Roman Portugal


Roman Portugal


The Romans overran Gaul (today's France) in seven years, but it took them almost two centuries to completely take over Iberia. The leader of the Lusitanians, Viriathus, led his people in a triumphant campaign against the Romans, which led to his death at the hands of hired assassins. After Viriathus' death, the Romans were able to take over, and the Lusitanians withdrew to hilltop villages of the rural northwest and maintained resistance for several generations, with occasional raids on the settled territory. The Romans settled everywhere, but their numbers in the north was comparatively small. The south was more to their liking, which was better for growing wheat, olives, and grapes. They eventually imposed their language upon the entire peninsula, and their code of law was applied, which was also ultimately the basis of the Portuguese legal code. Forums, temples and law courts were built in the cities, large-scale agriculture was conducted, and the plow was introduced. Roads and bridges (still in evidence throughout Portugal) were created, as well as a system of large farming estates called Latifundios still seen in the area of Alentejo.

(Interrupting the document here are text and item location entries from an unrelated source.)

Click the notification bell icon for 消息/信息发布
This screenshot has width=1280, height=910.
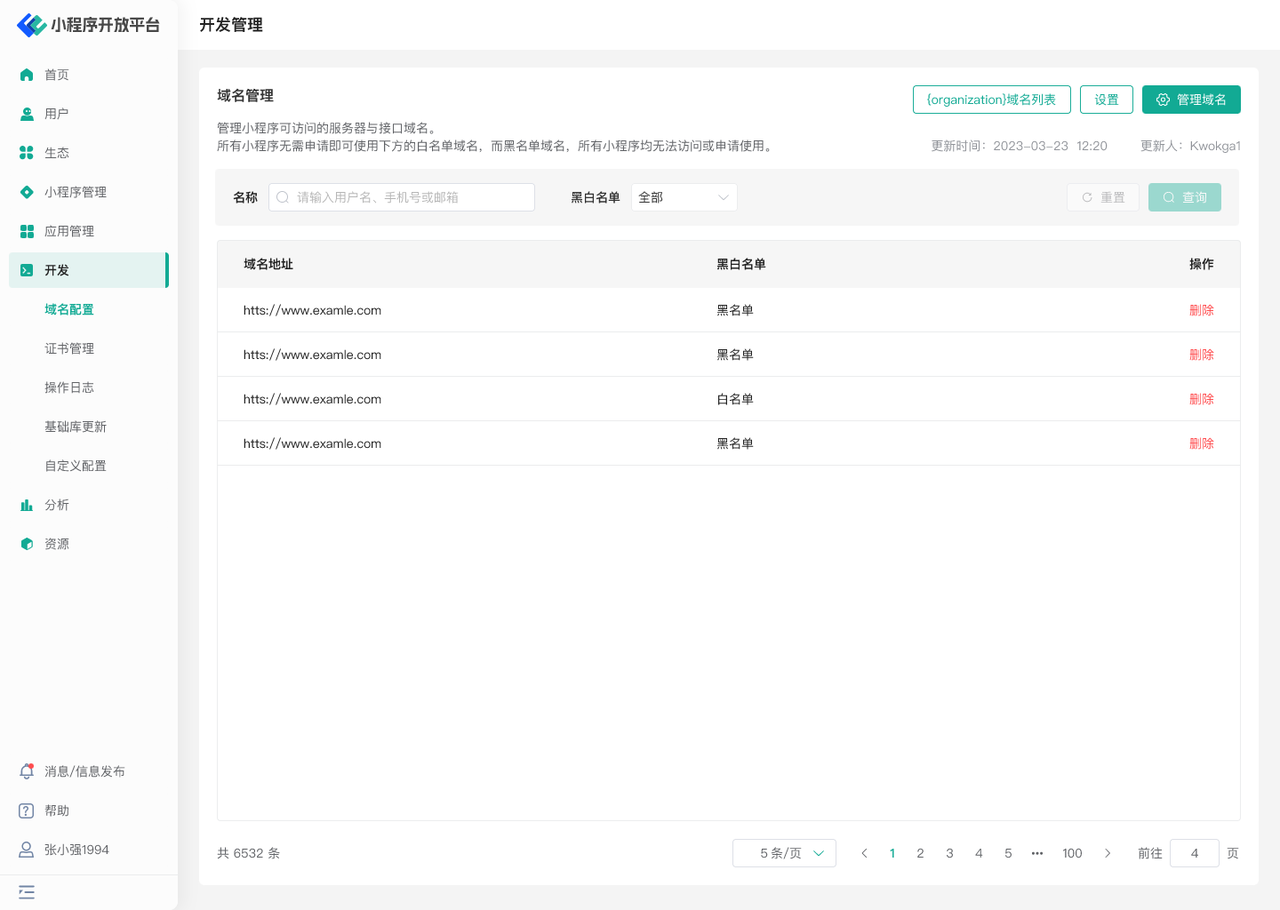coord(27,771)
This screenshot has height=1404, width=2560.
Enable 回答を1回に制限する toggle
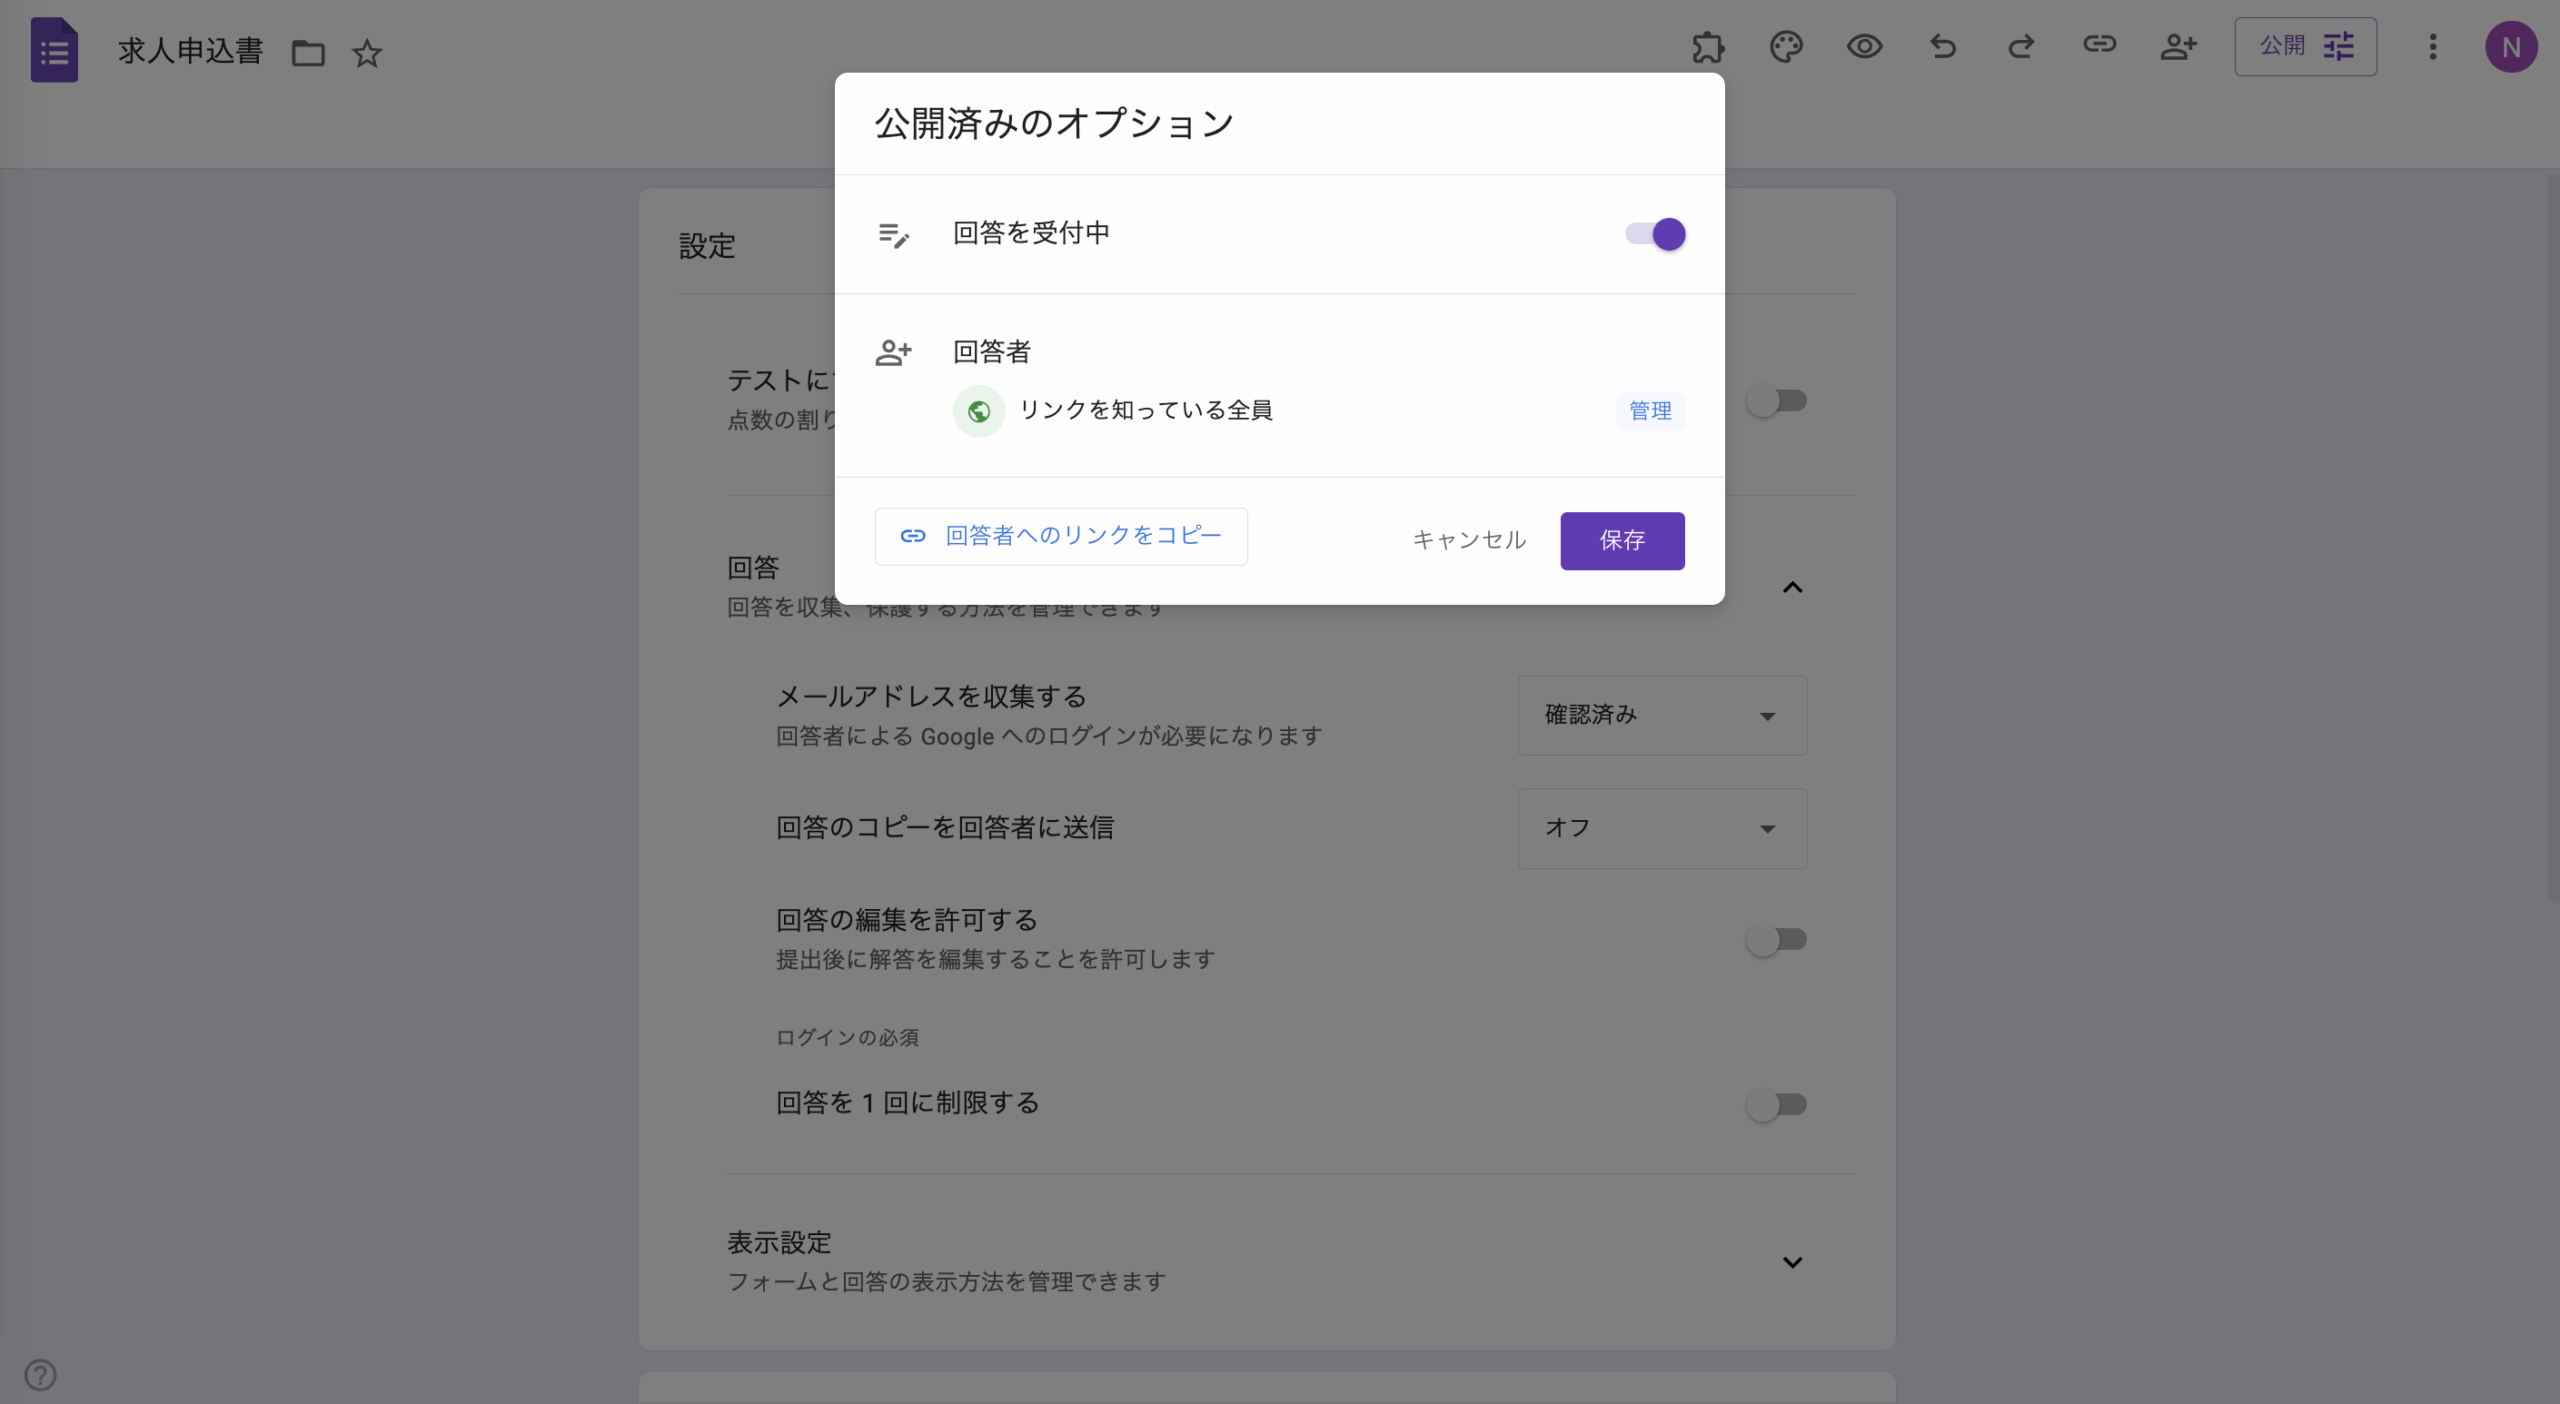point(1776,1105)
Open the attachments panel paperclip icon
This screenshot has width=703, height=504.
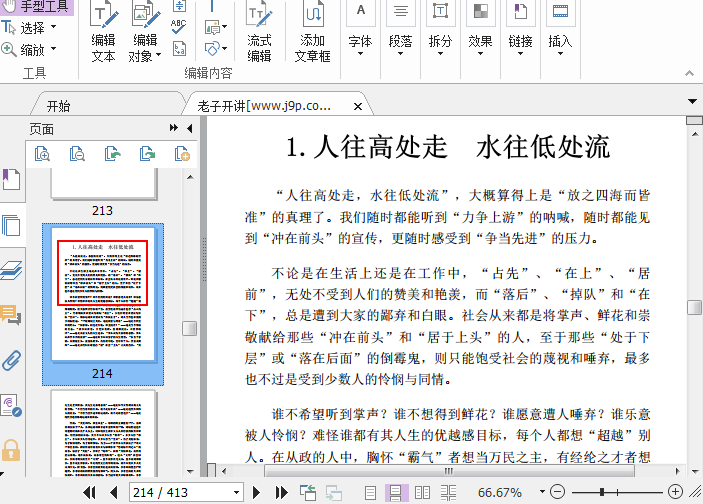[x=11, y=360]
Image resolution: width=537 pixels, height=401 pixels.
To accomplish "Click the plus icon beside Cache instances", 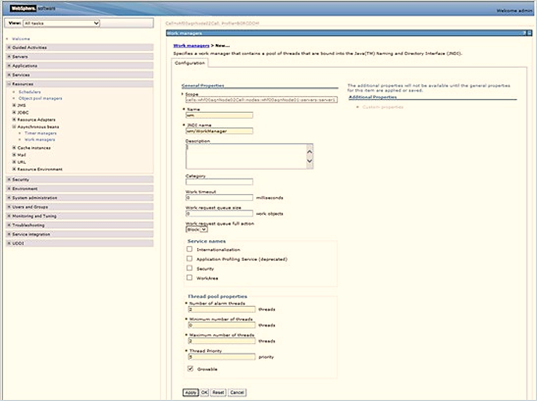I will tap(14, 148).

Under Decimus Junius Brutus and Julius Caesar, a capital was established at Olisipo (Lisbon), and around 25 BC, Augustus divided the peninsula into several provinces, naming much of the area that eventually became Portugal "Lusitania." Where to see Roman Portugal: In the city of Evora are the impressive remains of the 2nd century Temple of Diana, with 14 Corinthian columns. The Roman town of Conimbriga, founded in the 2nd century B.C., has some of the best preserved Roman ruins in Iberia, with remains of walls, columns used for structural or decorative purposes, classical ornamentation, an aqueduct, fountains and baths with magnificent mosaics, some of which can also be seen at the site museum. There are also Roman remains at Estoi in central Algarve, with some tantalizing fragments of fish mosaics in a former bathing chamber, as well as a Roman villa at Pisões near the city of Beja showing extensive floor mosaics and fragments of decorated walls, baths, a bathing pool, and hypocaust. There are also remains of Roman buildings in Beja, and a Roman bridge in the town of Chaves.